Basta recorrer ao exemplo trivial, quase doméstico. A barata nasce condenada. Associada à sujeira, ao risco e ao nojo, sua morte é vista como higienização do mundo. Esmagá-la não gera culpa; produz alívio. O gesto é rápido, automático, socialmente autorizado. Já a borboleta, leve e colorida, pertence ao território do belo. Sua morte nos indigna não porque uma vida se extinguiu, mas porque algo agradável aos olhos foi retirado do cenário. O critério moral, portanto, não é a existência, mas o encanto.

Esse mecanismo revela uma moral de um olho só. Um olhar que se pretende normativo, mas enxerga apenas a partir do próprio conforto, do próprio medo e das próprias preferências. O outro olho, aquele que deveria considerar o todo, o impacto coletivo e a coerência das regras, permanece fechado. Não por ignorância, mas por conveniência.

As regras morais, quando autênticas, são pactos voltados à convivência. Existem para limitar impulsos individuais em favor de um equilíbrio comum. Quando passam a ser usadas para confirmar gostos pessoais ou justificar escolhas já feitas, perdem densidade ética e assumem função meramente retórica. Continuam sendo chamadas de valores, mas deixam de cumprir seu papel ordenador.

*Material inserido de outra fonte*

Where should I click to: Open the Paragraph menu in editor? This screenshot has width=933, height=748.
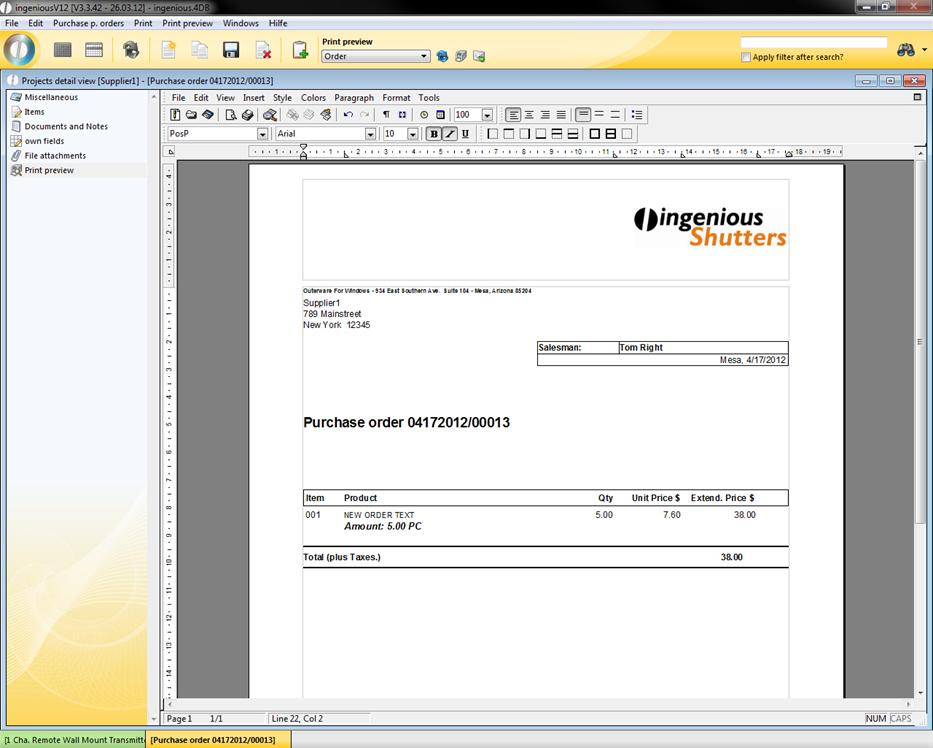click(354, 98)
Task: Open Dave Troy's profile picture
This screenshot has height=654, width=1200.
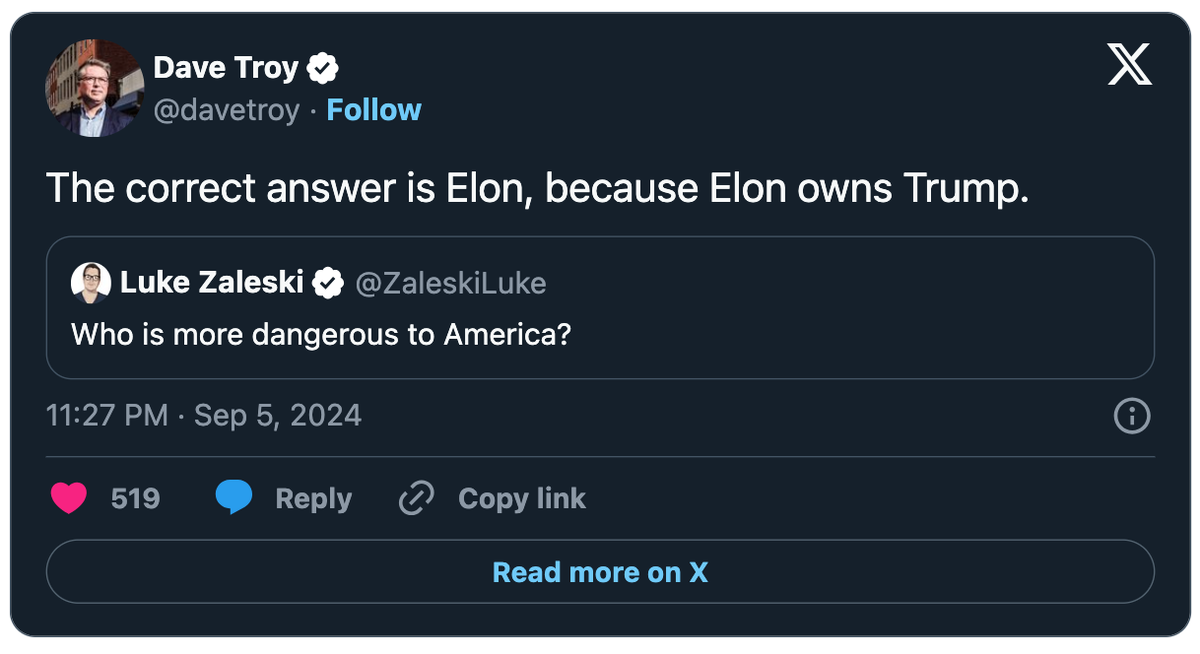Action: coord(95,88)
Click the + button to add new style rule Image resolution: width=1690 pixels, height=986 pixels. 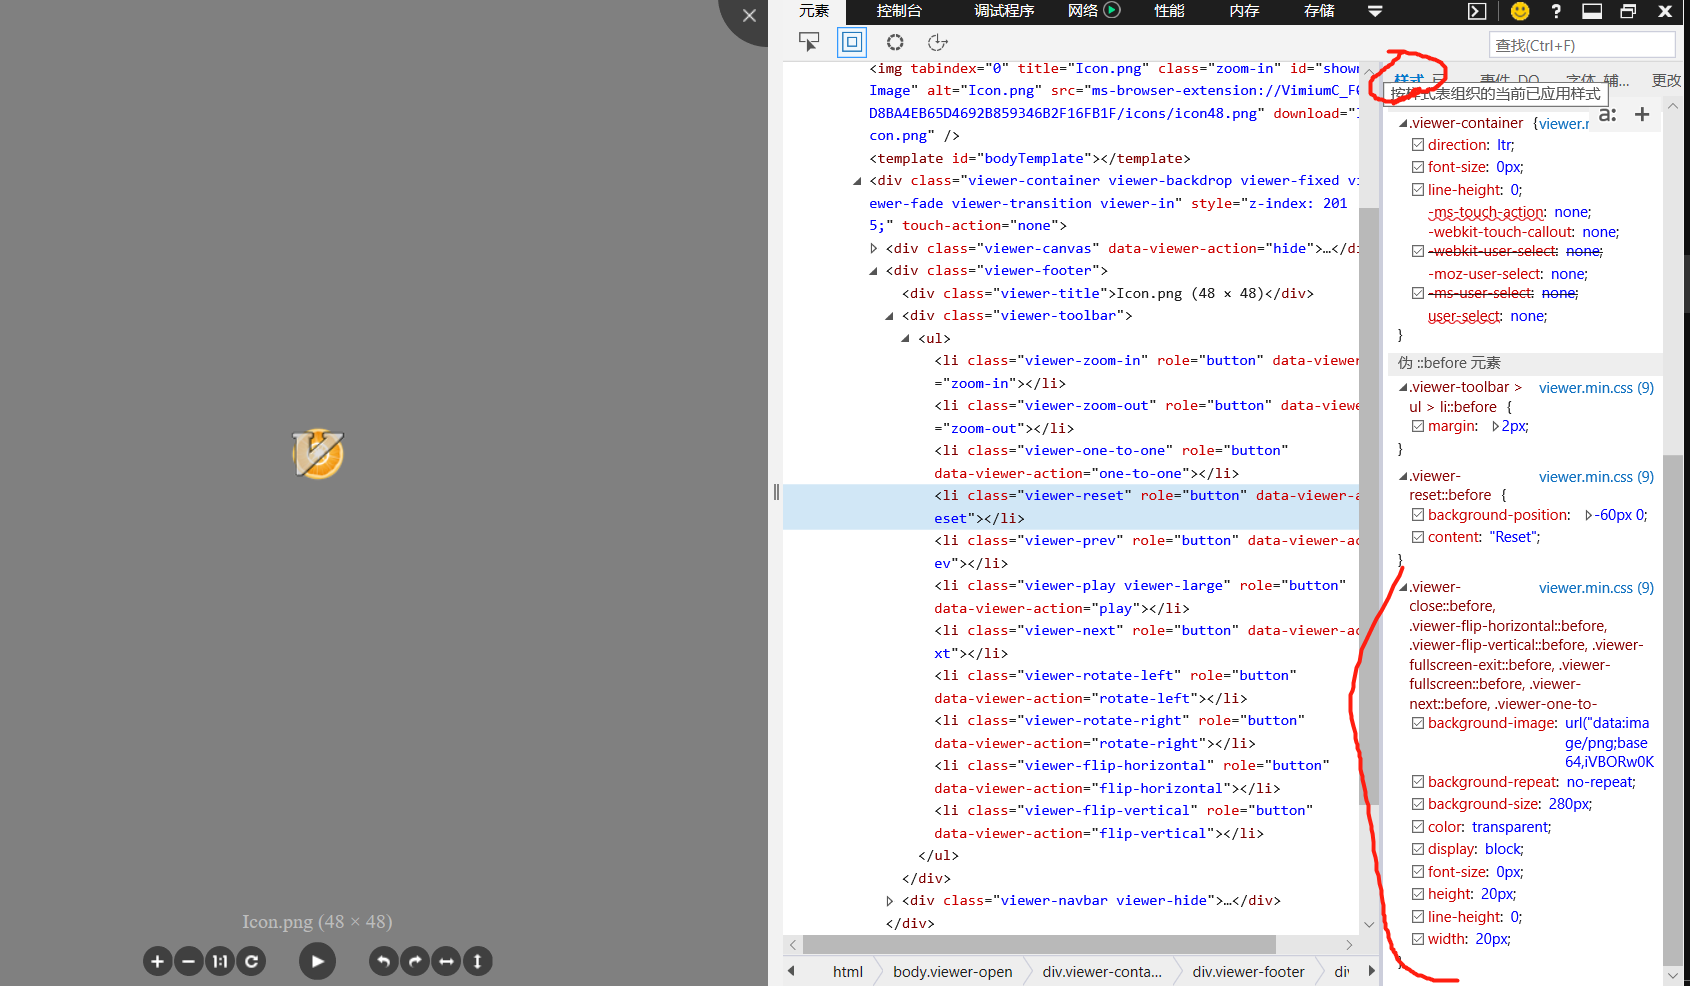[x=1641, y=114]
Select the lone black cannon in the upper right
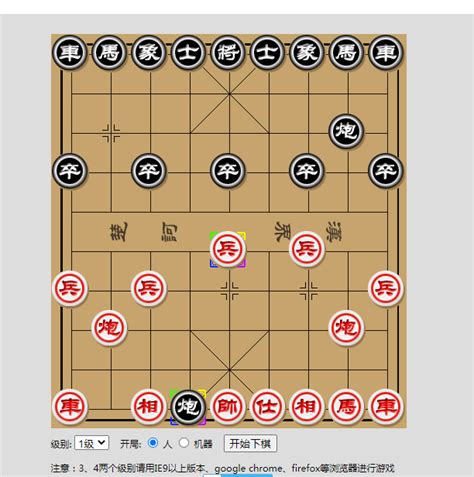The image size is (474, 477). (346, 131)
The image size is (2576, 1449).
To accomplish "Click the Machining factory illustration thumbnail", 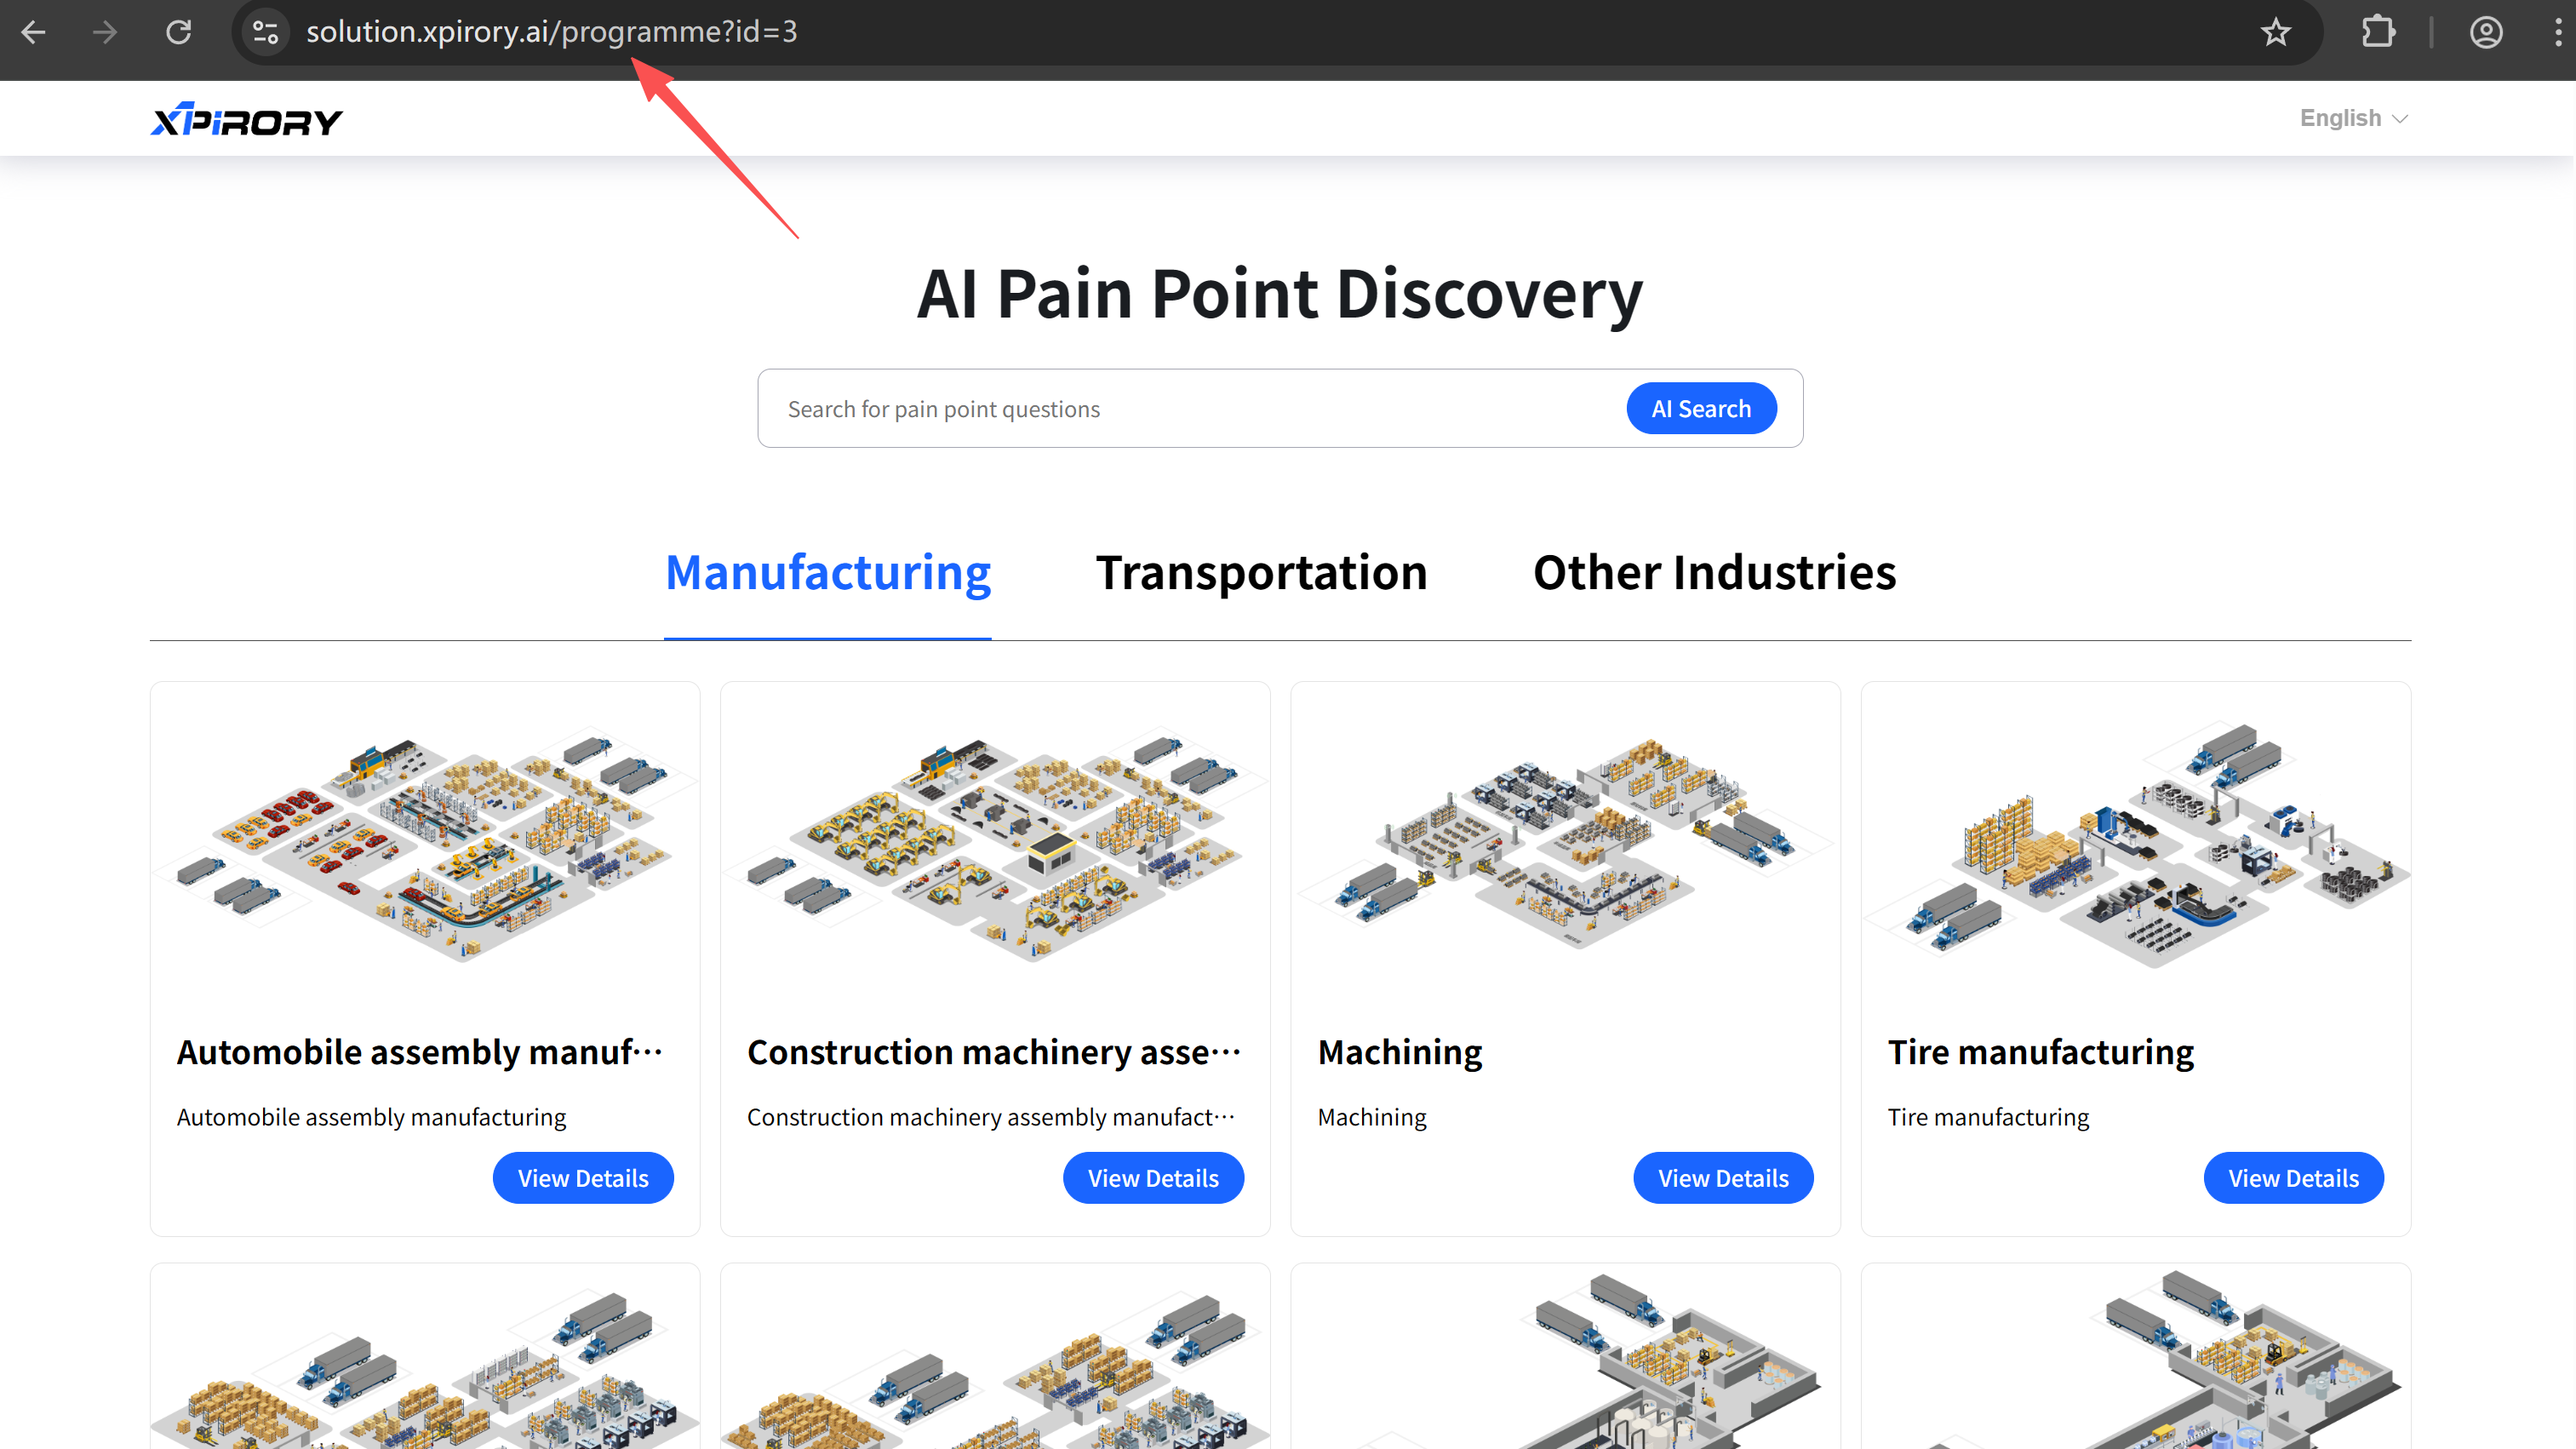I will tap(1565, 843).
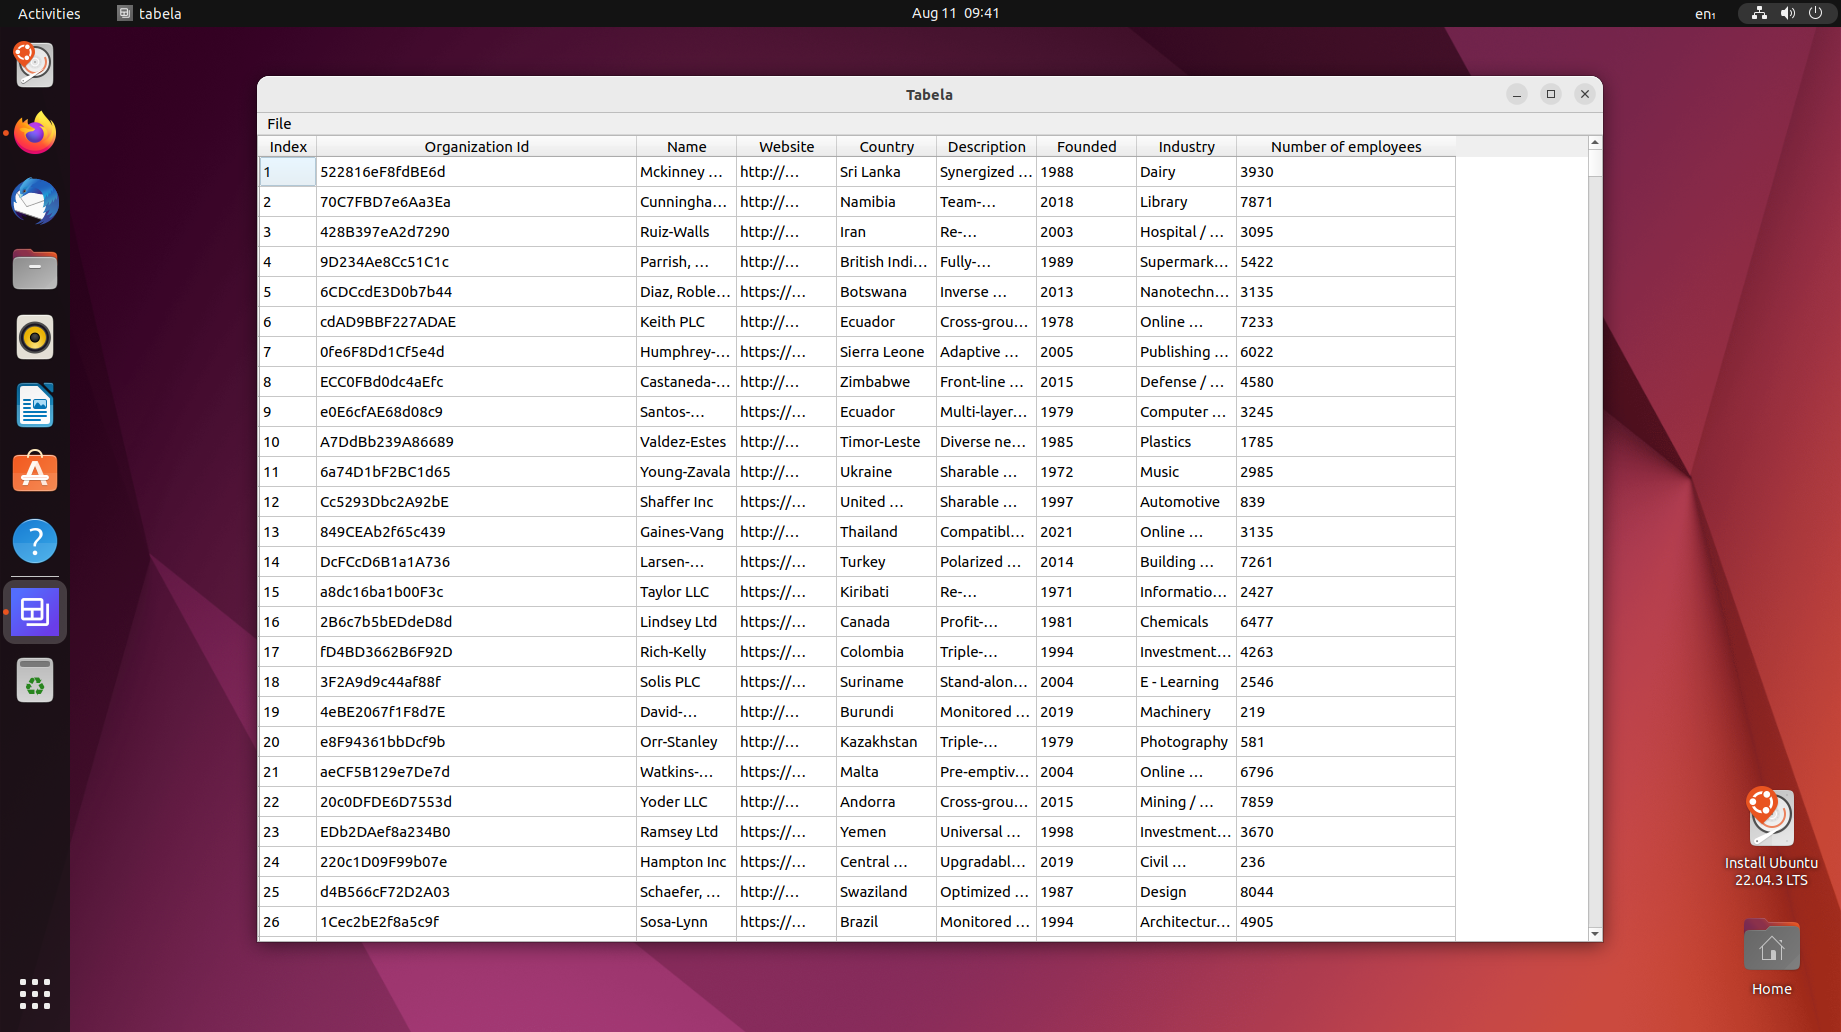This screenshot has width=1841, height=1032.
Task: Open LibreOffice Writer from the dock
Action: click(35, 405)
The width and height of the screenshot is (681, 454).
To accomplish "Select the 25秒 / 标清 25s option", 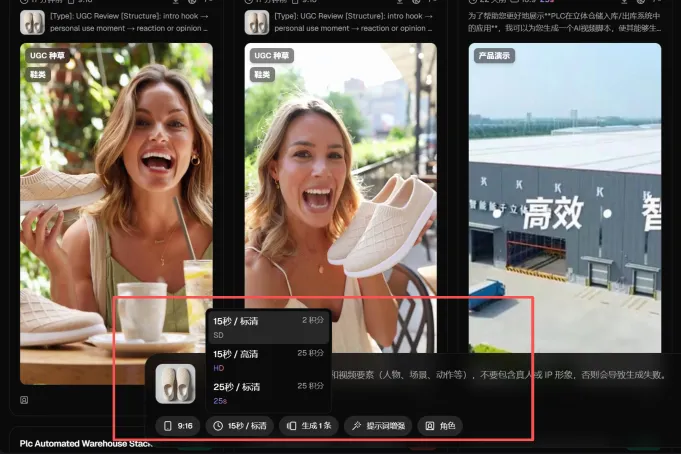I will click(x=268, y=391).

No campo jurídico, essa lógica revela sua face mais perigosa. Torna-se recorrente a tentação de celebrar decisões excepcionais apenas porque, no caso concreto, atingem alguém percebido como desafeto. Aplaudir a flexibilização de garantias, o afastamento de regras ou a relativização da segurança jurídica com base na antipatia pelo destinatário da medida é um exercício de miopia institucional.

É que o direito não foi concebido para operar por simpatia ou repulsa, mas como sistema de contenção do poder, inclusive, e sobretudo, quando o alvo desperta rejeição social. Precedentes criados sob aplausos momentâneos não permanecem confinados ao caso que os originou; projetam-se no tempo e alcançam, inevitavelmente, aqueles que hoje os celebram. Quando isso ocorre, não há surpresa legítima, apenas a constatação tardia de que garantias não existem para proteger aliados, mas para limitar excessos, independentemente de quem esteja do outro lado.

Pensar moralmente, portanto, exige deslocamento. Exige reconhecer que o indivíduo não é a medida de todas as coisas e que regras, morais ou jurídicas, não existem para adornar vontades, mas para contê-las. Sem essa ampliação do olhar, seguiremos confundindo ética com gosto, justiça com conveniência e princípio com estética, acreditando que a elegância do discurso seja suficiente para legitimar o juízo.